-------- Texto para leitura

Se, pelas suas características, estes juros são qualificados e tributados (isentos) pela empresa beneficiária na Holanda porquanto se subsumem a lucros distribuídos, e atento ao princípio da substância sob a forma, o que agora se pretende em Portugal é tão só ter em atenção o mesmo tratamento e em consequência desreconhecê-los enquanto gastos fiscalmente dedutíveis no cálculo do lucro tributável na empresa que os suportou.
Deve entender-se, em face do exposto, que não se encontra preenchidos os critérios de elegibilidade de gastos do artigo 23.º do IRC, à luz de critérios objetivos de normalidade empresarial e racionalidade económica e do escopo societário. Estamos claramente diante de uma das formas típicas de transferência de lucros e erosão da base tributária.

----------------
-------- Dados fornecidos

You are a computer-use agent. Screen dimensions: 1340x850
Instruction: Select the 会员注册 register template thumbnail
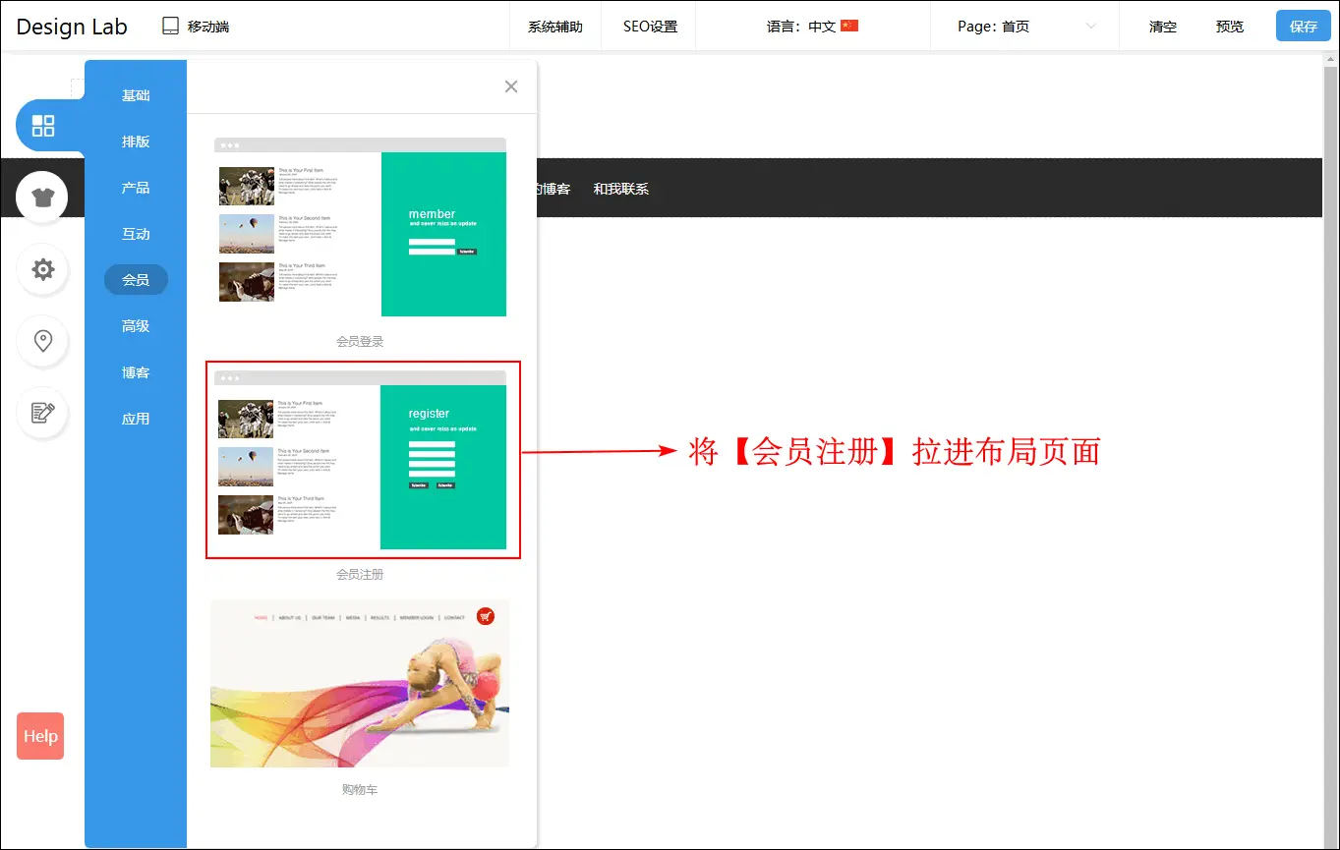pyautogui.click(x=361, y=460)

----------------

Tarefas a fazer:
1 > Diga se cada afirmação concorda com o texto, respondendo sim ou não e citando sem alterações as palavras do texto que o decidem.
(a) Na Holanda, a empresa beneficiária trata estes juros como lucros distribuídos.
(b) O texto conclui que os critérios do artigo 23.º do IRC estão preenchidos.
(c) O texto vê o caso como uma forma típica de transferência de lucros.
2 > Transcreva do texto o trecho que começa em "Deve entender-se, em" e termina em "da base tributária.".
3 > Responda a estas perguntas com base no texto.
(a) Em que país está a empresa beneficiária dos juros?
(b) Que artigo do IRC é referido?
(c) Além da transferência de lucros, que outra coisa é nomeada na última frase?

Respostas dadas:
1 >
(a) Sim: “estes juros são qualificados e tributados (isentos) pela empresa beneficiária na Holanda porquanto se subsumem a lucros distribuídos”
(b) Não: “não se encontra preenchidos os critérios de elegibilidade de gastos do artigo 23.º do IRC”
(c) Sim: “Estamos claramente diante de uma das formas típicas de transferência de lucros e erosão da base tributária.”

2 >
Deve entender-se, em face do exposto, que não se encontra preenchidos os critérios de elegibilidade de gastos do artigo 23.º do IRC, à luz de critérios objetivos de normalidade empresarial e racionalidade económica e do escopo societário. Estamos claramente diante de uma das formas típicas de transferência de lucros e erosão da base tributária.

3 >
(a) Na Holanda.
(b) O artigo 23.º.
(c) A erosão da base tributária.